The functional program includes a 38,000 sf. substation with community meeting areas, a vehicle maintenance/washing/refueling facility, and discrete parking and garden areas for the public, staff, and departmental vehicles. Client visioning sessions identified design goals which included creating a warm, open and inviting relationship reaching out to the community while dealing sensitively and invisibly with the security needs of officers and staff. Maximizing the efficiency of day to day operations so officers have more time to spend out in the community and the encouraged integration of patrol officers and investigations officers (two very different cultures) into a shared work environment were high priorities, as was a facility which strengthened the sense of camaraderie and loyalty to service that are the foundation of the police force. From the City’s perspective, a key issue was the creation of a new, appropriately civic “beacon of safety” image, reinforcing the symbolic connection between the local community and the larger City and law enforcement Department.

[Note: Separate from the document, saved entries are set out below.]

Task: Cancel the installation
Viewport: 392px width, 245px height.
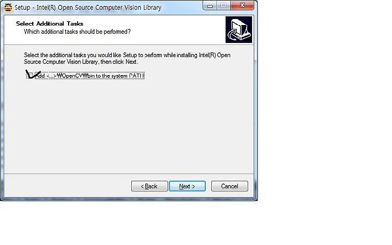Action: (230, 186)
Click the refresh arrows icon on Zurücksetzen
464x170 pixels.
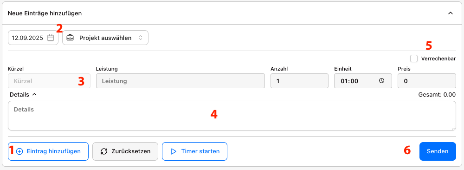point(104,151)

The steel-framed building consists of a bar elongated in the east/west direction under a long, sloping roof, and rotated 5 degrees to the ideal solar orientation. A supporting element at the rear is splayed off facing due north. The public (south) façade features a soaring, curvilinear glazed public concourse, visually connecting the community with the front service desk, neighborhood policing and administrative offices; a stainless steel “jewel-box” meeting room projecting forward towards the community at the front entry; a “Grand Hall” where patrol and investigations officers will work side-by-side in a maximum-flexibility, bright soaring environment; and a spatially dynamic “Main Street” through the center of the structure, planned carefully for social interaction and efficient pedestrian movement and capped with a continuous clerestory light monitor. The building is clad in Texas Limestone, hearkening back to the civic structures of Downtown Dallas, set in a fastening system that allows for easy replacement in the event of vandalism (or drive-by shootings).

Sustainable design features include: shifted site placement of the building to the ideal, computer generated orientation for thermal performance; a geo-thermal mechanical system, capitalizing on the adjacency of a nearby creek; high levels of wall and roof insulation; use of a “cool” roof throughout; high-performance, low-e coated insulating glazing; maximum natural daylighting through the entire station; native, low irrigation plant materials; on-site rainwater retention systems; operable windows for nighttime ventilation; extensive use of local, renewable and recycled-content materials; and a maximum-flexibility work area served with raised floor air, power and data distribution.